### EXTRAIT DE PAGE
—————
Bliss : Les passerelles avec le monde financier, l’économie, ne font pas partie des éléments que vos étudiants apprennent dans leur cursus jeu vidéo ?

Stéphane Natkin : Ils apprennent la production, ils apprennent comment aller chercher un minimum d’argent pour créer un jeu vidéo. Mais je ne fais pas un cours sur la façon de monter une société de jeux vidéo, non. Bien entendu il y a quand même une relation entre les professionnels et nos élèves puisque dans tous nos jurys de projets à l’ENJMIN, des pros du jeu vidéo viennent observer des projets qu’ils ne verraient pas dans leurs entreprises. Ça leur donne des idées qu’ils ne développeront pas tel quel en produit commercial, mais ça leur permet de trouver des créatifs. Et puis de temps en temps certains jeux ont une chance d’être produits. Après, comment nos élèves gèrent avec leur créativité dans un univers assez standardisé, qui répond avec un minimum de risques à l’attente du marché, c’est l’histoire de tous les créateurs. Vous sortez de la Femis avec plein d’idées sur le cinéma 35 mm et puis vous êtes obligé de vous adapter.
—————
### DONNÉES
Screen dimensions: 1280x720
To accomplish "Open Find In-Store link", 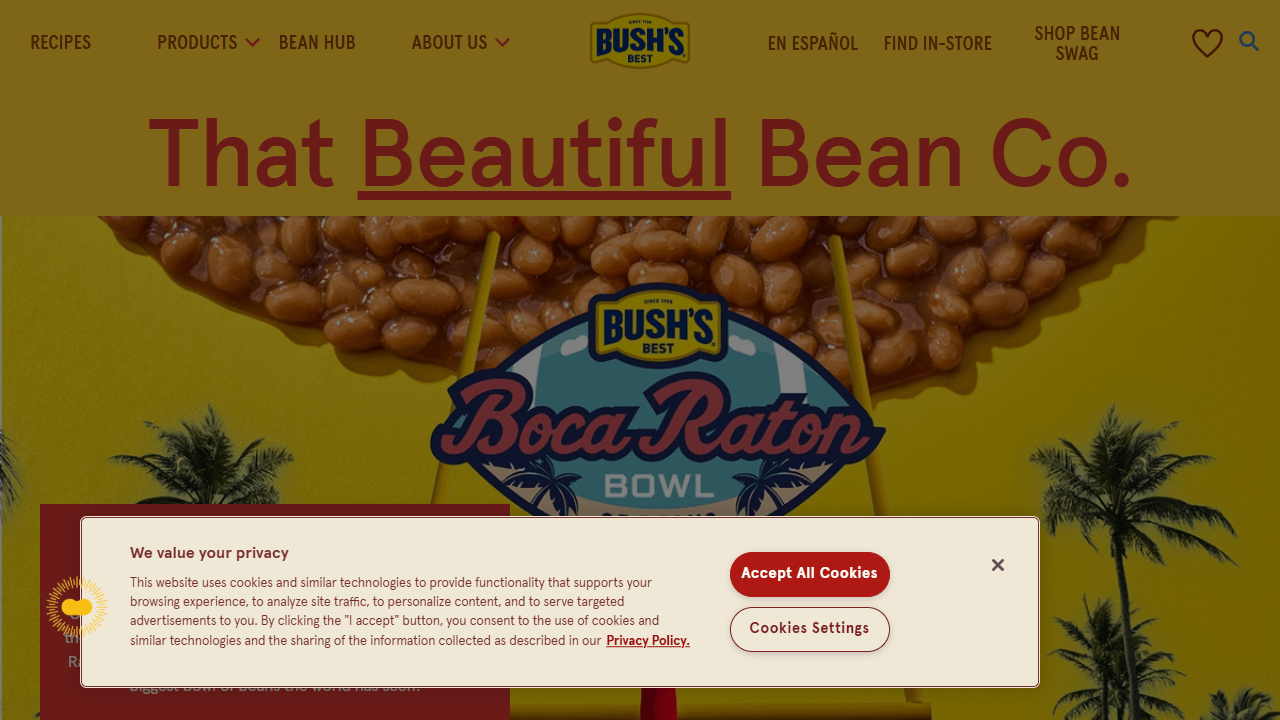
—————
### À FAIRE
1. D'après l'extrait de page, qui vient observer les projets dans les jurys de l'ENJMIN ?
2. Reproduisez le passage de l'extrait de page qui commence aux mots « Bliss : Les passerelles » et arrêtez-vous après « jeu vidéo ? ».

### CORRIGÉS
1. Des pros du jeu vidéo.

2.
Bliss : Les passerelles avec le monde financier, l’économie, ne font pas partie des éléments que vos étudiants apprennent dans leur cursus jeu vidéo ?